* Task goal:
Look for "Home" in every line of the listing. Copy the lines that have it.
"""
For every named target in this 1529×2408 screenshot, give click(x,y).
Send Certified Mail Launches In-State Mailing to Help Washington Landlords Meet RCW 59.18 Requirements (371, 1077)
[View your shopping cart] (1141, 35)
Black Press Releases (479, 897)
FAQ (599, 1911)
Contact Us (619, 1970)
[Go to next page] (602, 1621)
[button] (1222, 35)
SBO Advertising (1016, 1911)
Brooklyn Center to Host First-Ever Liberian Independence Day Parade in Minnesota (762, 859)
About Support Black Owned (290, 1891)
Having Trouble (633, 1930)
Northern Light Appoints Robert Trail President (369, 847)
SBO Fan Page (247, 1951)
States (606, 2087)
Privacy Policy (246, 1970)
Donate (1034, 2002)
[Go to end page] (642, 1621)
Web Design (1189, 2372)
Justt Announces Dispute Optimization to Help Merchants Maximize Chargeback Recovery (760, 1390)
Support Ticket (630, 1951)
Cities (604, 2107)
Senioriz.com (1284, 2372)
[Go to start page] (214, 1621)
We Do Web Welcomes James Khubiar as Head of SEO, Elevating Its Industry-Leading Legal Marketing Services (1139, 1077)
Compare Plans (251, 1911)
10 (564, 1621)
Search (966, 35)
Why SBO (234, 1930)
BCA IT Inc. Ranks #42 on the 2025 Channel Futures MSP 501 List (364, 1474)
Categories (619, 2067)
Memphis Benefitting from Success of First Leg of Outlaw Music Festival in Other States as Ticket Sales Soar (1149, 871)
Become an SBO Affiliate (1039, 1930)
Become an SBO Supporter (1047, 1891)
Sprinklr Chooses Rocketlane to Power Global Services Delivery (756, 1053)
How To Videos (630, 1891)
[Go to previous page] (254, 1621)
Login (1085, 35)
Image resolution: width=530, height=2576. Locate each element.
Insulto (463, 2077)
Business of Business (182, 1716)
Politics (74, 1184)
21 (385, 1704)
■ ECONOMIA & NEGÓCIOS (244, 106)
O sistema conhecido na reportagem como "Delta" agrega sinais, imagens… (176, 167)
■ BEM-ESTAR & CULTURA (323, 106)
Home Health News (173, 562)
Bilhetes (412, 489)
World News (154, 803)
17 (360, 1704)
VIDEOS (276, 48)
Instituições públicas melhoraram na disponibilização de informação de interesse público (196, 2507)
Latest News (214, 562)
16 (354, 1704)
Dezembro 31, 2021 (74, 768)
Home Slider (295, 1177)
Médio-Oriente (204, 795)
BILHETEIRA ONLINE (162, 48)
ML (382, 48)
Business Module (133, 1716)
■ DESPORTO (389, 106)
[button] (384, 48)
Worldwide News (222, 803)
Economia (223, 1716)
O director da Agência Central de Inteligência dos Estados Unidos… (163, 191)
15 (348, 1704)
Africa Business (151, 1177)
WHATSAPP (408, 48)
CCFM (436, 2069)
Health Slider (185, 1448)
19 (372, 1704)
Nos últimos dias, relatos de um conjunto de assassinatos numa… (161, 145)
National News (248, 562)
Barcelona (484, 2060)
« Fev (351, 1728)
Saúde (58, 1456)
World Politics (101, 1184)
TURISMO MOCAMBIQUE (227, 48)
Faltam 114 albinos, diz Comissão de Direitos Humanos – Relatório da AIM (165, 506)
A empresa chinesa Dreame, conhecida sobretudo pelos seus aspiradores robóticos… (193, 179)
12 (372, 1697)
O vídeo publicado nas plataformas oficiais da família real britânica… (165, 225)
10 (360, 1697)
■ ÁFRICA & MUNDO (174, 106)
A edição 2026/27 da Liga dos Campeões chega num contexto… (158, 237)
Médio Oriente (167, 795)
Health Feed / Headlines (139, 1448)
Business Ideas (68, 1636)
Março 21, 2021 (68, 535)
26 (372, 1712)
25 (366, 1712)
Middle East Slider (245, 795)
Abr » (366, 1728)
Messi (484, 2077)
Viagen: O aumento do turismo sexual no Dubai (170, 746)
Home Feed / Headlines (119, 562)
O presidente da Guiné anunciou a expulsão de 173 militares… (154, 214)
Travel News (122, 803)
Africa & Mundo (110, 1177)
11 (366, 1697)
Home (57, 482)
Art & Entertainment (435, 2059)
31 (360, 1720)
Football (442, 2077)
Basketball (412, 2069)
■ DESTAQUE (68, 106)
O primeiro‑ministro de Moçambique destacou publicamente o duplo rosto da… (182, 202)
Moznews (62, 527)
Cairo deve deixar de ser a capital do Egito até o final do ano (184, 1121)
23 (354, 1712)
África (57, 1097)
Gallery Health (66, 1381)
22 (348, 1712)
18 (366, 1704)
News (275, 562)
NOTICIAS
"""
* Result:
Home Health News (173, 562)
Home Slider (295, 1177)
Home Feed / Headlines (119, 562)
Home (57, 482)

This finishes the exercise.